Johannes Skudlik (born 16 February 1957) is a German organist and conductor.

== Life ==
Skudlik was born in Munich. After the Abitur, he studied church music and the organ at the University of Music and Performing Arts Munich with Gerhard Weinberger and Franz Lehrndorfer and successfully completed the A-Examination. Since 1979, Skudlik has been cantor at the Mariae Himmelfahrt parish church in Landsberg am Lech. He founded and conducts the Landsberg Oratorio Choir, the Capella Cantabile Landsberg, the Con-brio Chamber Orchestra and the Europa Antiqua Consort for early music.

With various vocal and instrumental ensembles, Skudlik has been a guest at festivals in France, Italy, Spain, Portugal and Greece. As a conductor, he has also appeared with symphonic works by Mozart, Beethoven, Schubert, Mendelssohn, Brahms, Bruckner, Tchaikovsky and Mahler, often together with members of the Berlin Philharmonic, the Symphony Orchestra of the Bayerischer Rundfunk and the Munich Radio Orchestra.

In 2008, Skudlik conducted the Orchestra of the Age of Enlightenment in a performance of Bach's Mass in B minor. In the same year, Skudlik gave a concert on the "Doppio Borgato", the pedal piano of the Italian pianist maker Luigi Borgato, which was performed for the first time in Germany.

Skudlik is often engaged as interpreter or conductor of world premieres. A particularly close collaboration links him with the composer Enjott Schneider and, more recently, with the composer and organist Jean Guillou. In the meantime, more than 20 CD recordings with harpsichord, organ and chamber music as well as choral and oratorical works are available on the labels ambitus and Motette. Radio recordings were produced in cooperation with RIAS Berlin, WGBH Radio Boston, the Polish Television, the Rai 1 and the Bayerischer Rundfunk.

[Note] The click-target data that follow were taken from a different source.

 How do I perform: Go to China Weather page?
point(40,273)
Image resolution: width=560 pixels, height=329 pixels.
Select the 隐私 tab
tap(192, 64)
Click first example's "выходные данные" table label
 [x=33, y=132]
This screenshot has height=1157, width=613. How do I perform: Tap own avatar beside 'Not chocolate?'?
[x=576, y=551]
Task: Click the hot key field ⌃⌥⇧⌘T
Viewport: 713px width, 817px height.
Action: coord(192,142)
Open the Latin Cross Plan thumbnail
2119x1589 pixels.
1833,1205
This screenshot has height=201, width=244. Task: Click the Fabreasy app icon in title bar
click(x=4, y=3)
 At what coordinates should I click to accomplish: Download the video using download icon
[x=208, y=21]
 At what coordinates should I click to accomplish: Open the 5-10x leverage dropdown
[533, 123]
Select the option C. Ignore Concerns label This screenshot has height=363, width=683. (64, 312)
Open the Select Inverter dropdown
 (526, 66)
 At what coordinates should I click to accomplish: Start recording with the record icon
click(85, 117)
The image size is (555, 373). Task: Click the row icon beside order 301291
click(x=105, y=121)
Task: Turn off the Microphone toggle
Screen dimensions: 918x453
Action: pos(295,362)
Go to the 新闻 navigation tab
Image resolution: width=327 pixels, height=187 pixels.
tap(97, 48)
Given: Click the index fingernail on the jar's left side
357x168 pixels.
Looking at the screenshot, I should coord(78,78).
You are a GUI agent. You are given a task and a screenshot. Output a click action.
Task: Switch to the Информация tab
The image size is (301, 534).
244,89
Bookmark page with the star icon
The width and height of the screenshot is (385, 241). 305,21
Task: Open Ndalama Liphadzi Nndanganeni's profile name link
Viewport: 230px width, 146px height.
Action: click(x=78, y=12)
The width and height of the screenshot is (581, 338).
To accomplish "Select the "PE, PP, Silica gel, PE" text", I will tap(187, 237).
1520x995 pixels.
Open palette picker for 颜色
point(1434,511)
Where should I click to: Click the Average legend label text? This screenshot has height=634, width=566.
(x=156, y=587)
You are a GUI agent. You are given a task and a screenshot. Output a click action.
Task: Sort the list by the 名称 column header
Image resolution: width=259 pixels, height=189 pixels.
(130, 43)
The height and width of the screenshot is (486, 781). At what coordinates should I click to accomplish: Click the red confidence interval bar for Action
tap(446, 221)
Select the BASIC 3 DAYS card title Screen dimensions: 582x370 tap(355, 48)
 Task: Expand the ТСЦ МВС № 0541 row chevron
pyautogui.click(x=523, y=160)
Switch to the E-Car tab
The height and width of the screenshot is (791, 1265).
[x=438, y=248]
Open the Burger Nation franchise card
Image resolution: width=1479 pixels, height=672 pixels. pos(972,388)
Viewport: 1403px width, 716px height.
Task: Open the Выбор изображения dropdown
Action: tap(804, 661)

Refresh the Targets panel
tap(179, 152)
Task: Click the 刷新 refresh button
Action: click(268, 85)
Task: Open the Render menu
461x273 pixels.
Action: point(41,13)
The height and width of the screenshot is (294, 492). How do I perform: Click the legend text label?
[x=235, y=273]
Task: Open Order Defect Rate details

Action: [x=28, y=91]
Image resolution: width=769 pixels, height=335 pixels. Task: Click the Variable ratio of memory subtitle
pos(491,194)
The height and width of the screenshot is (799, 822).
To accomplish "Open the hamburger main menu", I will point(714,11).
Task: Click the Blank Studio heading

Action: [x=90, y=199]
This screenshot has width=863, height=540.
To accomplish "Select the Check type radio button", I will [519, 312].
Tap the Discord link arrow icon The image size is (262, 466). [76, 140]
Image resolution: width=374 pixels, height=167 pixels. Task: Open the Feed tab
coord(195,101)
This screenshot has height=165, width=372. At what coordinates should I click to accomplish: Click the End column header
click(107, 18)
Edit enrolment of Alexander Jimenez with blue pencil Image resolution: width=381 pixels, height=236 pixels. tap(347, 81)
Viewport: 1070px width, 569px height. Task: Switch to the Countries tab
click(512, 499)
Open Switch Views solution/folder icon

Skudlik is artistic director of the "Landsberg Concerts", the "Bavarian Organ Summer", which was held for the first time in 2008, and the Palermo Organ Festival. He is also the initiator, artistic director and performer at European festivals: 2005 "Europe's Organ Festival Via Claudia Augusta"; 2006 "Mozart on his journey to...", 2008 at the "Euro-Via-Festival Paths to Rome" and in 2011 "Euro-Via-Festival: From Rome To Santiago". Furthermore, Skudlik is artistic director of the International Organ Competition "Orgelstadt Landsberg".

In 2009 and 2010, Skudlik devoted himself mainly to the works of Jean Guillou: Guillou's La Révolte des Orgues for 9 organs, percussion and conductors was performed under Skudlik's direction in the Philharmonic Orchestras of Munich, Berlin and Cologne and further in Paris, Rome, Gdansk and Porto. In April 2018, the work was performed at the Elbphilharmonie on the occasion of Jean Guillou's 88th birthday.